Dr. Ginsburg is professor, Department of Medicine, and scientist, Wilson Centre for Research in Education, Faculty of Medicine, University of Toronto, Toronto, Ontario, Canada. Dr. Eva is professor, Department of Medicine, and senior scientist, Centre for Health Education Scholarship, Faculty of Medicine, University of British Columbia, Vancouver, British Columbia, Canada. Dr. Regehr is professor, Department of Surgery, and associate director, Centre for Health Education Scholarship, Faculty of Medicine, University of British Columbia, Vancouver, British Columbia, Canada.
Acad Med. 2013 Oct;88(10):1539-44. doi: 10.1097/ACM.0b013e3182a36c3d.
Although scores on in-training evaluation reports (ITERs) are often criticized for poor reliability and validity, ITER comments may yield valuable information. The authors assessed across-rotation reliability of ITER scores in one internal medicine program, ability of ITER scores and comments to predict postgraduate year three (PGY3) performance, and reliability and incremental predictive validity of attendings' analysis of written comments.
Numeric and narrative data from the first two years of ITERs for one cohort of residents at the University of Toronto Faculty of Medicine (2009-2011) were assessed for reliability and predictive validity of third-year performance. Twenty-four faculty attendings rank-ordered comments (without scores) such that each resident was ranked by three faculty. Mean ITER scores and comment rankings were submitted to regression analyses; dependent variables were PGY3 ITER scores and program directors' rankings.

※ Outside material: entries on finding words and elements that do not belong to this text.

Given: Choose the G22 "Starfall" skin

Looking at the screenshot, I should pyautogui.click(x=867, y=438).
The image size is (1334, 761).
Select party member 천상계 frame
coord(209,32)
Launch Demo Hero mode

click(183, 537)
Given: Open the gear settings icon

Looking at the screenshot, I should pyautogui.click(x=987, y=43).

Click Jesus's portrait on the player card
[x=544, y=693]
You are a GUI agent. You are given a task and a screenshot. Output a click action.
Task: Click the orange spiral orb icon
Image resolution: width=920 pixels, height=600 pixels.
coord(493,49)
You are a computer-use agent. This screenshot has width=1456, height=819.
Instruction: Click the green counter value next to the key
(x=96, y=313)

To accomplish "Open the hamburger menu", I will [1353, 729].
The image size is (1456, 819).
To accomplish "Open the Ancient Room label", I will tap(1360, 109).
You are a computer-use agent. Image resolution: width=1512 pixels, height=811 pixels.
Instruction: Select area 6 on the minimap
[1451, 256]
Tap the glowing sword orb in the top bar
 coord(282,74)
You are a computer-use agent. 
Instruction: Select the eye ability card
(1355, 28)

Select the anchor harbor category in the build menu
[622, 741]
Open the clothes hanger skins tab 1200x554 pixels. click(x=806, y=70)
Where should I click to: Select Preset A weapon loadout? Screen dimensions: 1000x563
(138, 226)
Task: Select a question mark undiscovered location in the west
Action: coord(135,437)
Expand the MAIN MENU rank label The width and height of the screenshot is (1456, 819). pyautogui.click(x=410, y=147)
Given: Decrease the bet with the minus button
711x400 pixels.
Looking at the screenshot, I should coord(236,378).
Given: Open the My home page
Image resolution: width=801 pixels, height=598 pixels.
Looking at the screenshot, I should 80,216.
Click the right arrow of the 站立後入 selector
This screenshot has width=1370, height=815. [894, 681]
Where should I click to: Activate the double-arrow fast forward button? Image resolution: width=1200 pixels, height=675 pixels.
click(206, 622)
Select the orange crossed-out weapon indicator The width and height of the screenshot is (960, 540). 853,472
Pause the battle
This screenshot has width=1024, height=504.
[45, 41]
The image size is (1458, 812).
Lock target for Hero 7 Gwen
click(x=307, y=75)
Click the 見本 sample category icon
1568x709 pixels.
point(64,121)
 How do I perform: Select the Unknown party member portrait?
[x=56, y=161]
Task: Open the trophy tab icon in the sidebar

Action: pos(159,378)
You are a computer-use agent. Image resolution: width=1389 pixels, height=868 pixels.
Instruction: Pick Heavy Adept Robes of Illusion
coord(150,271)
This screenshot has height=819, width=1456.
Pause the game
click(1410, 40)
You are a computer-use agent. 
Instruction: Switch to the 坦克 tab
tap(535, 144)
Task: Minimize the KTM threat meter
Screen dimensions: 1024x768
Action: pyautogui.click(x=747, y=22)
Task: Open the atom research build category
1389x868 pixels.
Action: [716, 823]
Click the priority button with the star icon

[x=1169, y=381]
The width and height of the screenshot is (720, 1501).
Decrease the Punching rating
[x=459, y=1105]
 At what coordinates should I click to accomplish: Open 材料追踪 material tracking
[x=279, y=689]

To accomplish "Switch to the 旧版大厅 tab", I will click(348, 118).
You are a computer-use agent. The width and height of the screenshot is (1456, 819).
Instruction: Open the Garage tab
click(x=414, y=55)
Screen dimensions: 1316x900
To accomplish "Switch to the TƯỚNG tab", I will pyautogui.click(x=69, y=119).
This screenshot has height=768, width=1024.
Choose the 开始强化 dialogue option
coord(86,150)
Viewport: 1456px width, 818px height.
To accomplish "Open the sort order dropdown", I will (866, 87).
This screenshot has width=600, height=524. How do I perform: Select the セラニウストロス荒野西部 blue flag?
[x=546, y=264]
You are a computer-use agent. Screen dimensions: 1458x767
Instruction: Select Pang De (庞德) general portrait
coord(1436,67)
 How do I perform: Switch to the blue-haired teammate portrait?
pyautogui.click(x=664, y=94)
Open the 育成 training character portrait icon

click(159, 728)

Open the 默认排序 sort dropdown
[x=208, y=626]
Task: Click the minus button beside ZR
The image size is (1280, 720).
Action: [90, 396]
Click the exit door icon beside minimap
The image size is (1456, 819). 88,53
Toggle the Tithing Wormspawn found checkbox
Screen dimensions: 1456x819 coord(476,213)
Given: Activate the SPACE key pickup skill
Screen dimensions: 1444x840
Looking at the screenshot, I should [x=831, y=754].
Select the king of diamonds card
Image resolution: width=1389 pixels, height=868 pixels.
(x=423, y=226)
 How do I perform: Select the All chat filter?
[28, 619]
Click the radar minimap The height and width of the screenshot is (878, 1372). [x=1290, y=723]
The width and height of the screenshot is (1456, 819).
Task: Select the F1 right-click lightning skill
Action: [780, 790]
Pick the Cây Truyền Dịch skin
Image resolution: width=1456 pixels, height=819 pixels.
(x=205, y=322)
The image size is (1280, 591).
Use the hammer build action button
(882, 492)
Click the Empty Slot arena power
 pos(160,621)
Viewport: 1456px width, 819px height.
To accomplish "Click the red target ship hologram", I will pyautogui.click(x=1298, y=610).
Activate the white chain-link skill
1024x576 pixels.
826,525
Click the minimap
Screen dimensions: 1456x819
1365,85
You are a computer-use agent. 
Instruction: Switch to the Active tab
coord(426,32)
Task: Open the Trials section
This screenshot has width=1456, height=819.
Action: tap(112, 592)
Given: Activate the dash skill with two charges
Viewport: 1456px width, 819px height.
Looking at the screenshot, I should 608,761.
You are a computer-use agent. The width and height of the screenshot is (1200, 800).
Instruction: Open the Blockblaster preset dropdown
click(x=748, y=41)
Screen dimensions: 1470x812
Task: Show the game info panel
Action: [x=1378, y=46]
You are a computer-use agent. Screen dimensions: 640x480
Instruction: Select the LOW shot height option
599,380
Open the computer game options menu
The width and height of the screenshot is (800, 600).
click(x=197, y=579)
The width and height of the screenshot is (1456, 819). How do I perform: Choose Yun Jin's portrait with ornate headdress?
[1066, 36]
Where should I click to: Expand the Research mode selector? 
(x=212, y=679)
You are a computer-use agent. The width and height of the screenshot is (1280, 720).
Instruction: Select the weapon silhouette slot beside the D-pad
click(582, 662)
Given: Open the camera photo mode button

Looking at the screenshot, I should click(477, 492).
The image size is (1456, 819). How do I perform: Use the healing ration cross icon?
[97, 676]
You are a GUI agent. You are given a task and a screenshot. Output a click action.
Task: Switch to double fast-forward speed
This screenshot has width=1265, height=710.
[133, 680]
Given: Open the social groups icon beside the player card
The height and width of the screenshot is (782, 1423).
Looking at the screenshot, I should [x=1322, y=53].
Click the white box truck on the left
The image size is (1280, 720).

Reliabilities of ITER scores across nine rotations for 63 residents were 0.53 for both postgraduate year one (PGY1) and postgraduate year two (PGY2). Interrater reliabilities across three attendings' rankings were 0.83 for PGY1 and 0.79 for PGY2. There were strong correlations between ITER scores and comments within each year (0.72 and 0.70). Regressions revealed that PGY1 and PGY2 ITER scores collectively explained 25% of variance in PGY3 scores and 46% of variance in PGY3 rankings. Comment rankings did not improve predictions.
ITER scores across multiple rotations showed decent reliability and predictive validity. Comment ranks did not add to the predictive ability, but correlation analyses suggest that trainee performance can be measured through these comments.
尽管培训评估报告(ITER)的分数常因可靠性和有效性差而受到批评,但 ITER 评论可能提供有价值的信息。作者评估了一个内科住院医师培训项目中 ITER 分数的跨轮次可靠性、ITER 分数和评论预测第 3 年住院医师表现的能力,以及主治医生对书面评论的分析的可靠性和增量预测效度。
评估多伦多大学医学院(2009-2011 年)一个住院医师队列的前两年 ITER 的数字和叙述数据,以评估第 3 年表现的预测效度。24 名教员对评论(无分数)进行排序,使每位住院医师由 3 名教员进行排序。平均 ITER 分数和评论排名被提交给回归分析;因变量为第 3 年 ITER 分数和项目主管的排名。
63 名住院医师的 9 个轮次的 ITER 分数的可靠性在第 1 年(PGY1)和第 2 年(PGY2)时均为 0.53。3 名教员的排名的组内可靠性在 PGY1 时为 0.83,在 PGY2 时为 0.79。每年 ITER 分数和评论之间都存在较强的相关性(0.72 和 0.70)。回归显示,PGY1 和 PGY2 ITER 分数共同解释了第 3 年成绩的 25%的方差和第 3 年排名的 46%的方差。评论排名并没有提高预测能力。
多个轮次的 ITER 分数表现出良好的可靠性和预测效度。评论排名并没有增加预测能力,但相关分析表明,通过这些评论可以衡量学员的表现。